STEP 11: Keep track of mortgage rates to try to lock in the lowest one for you.
Mortgage rates are constantly fluctuating, so it can pay for borrowers to watch mortgage rate trends closely as they are preparing to apply for a mortgage. This may help them get the lowest mortgage rate and lock it in with the lender if possible. Locking in a rate guarantees it for a certain time period. As long as the borrower can close on the loan before the rate lock expires, that rate should be guaranteed. However, the lender could change it if there are any major changes to the borrower’s status, such as a reduced down payment from what was originally agreed upon or a major change in the borrower’s credit score.
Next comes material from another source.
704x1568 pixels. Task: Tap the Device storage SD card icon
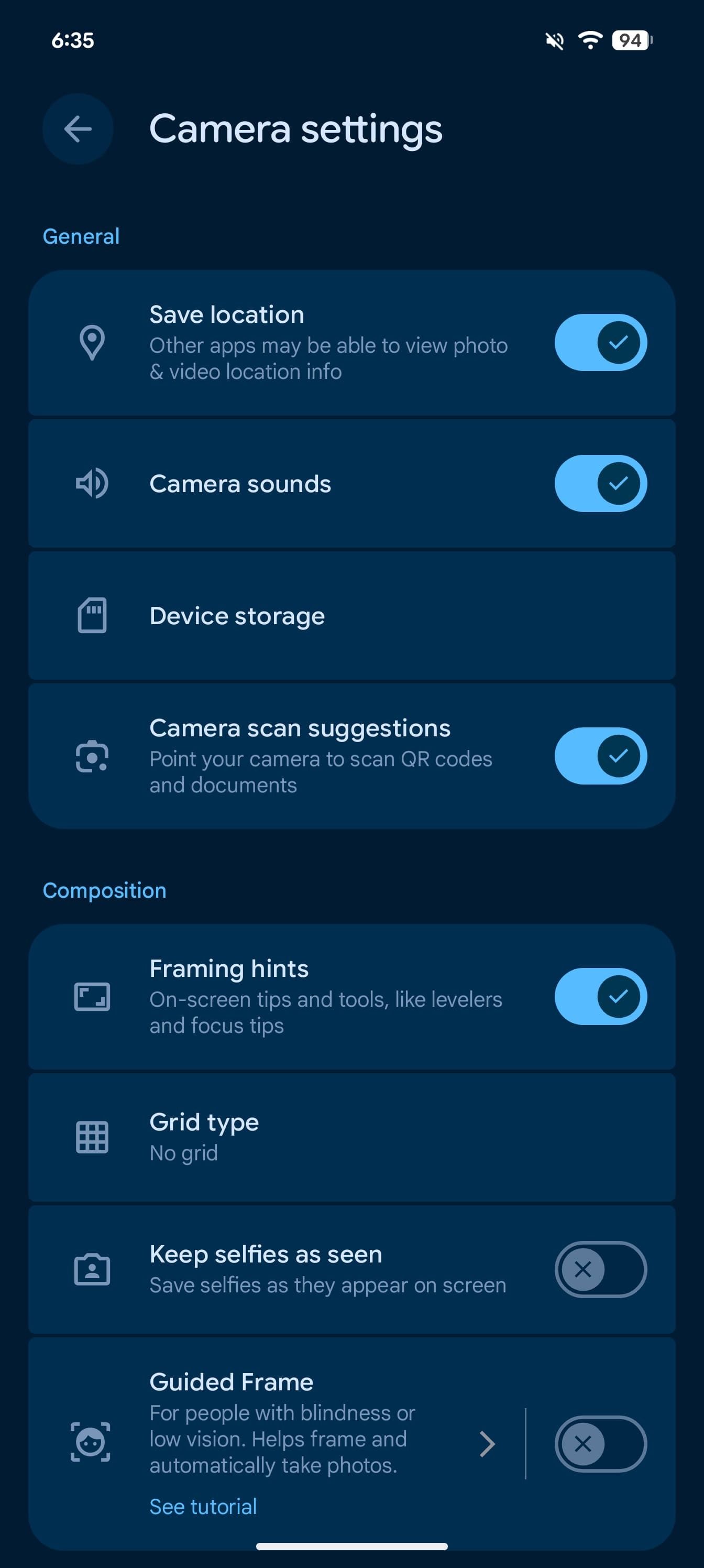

STEP 12: Avoid making any large purchases or major life changes before closing on the mortgage.
Applying for a car loan or making a major career change is not the best idea for those who are in the process of buying a home. Lenders want to see consistency and trustworthiness in borrowers, and sudden and major changes such as these can raise red flags. A borrower with a stable job and manageable debt is an attractive candidate for a mortgage, but if that borrower makes a series of changes between applying for a mortgage and closing on the loan, the lender may decide to back out. If possible, it’s best for homeowners to hold off on making major changes such as these until after they have closed on their home loan.
Future homeowners considering how to get the best mortgage rate can simply follow these 12 steps to set themselves up for success when it comes to finding and locking in the best mortgage rate for their budget.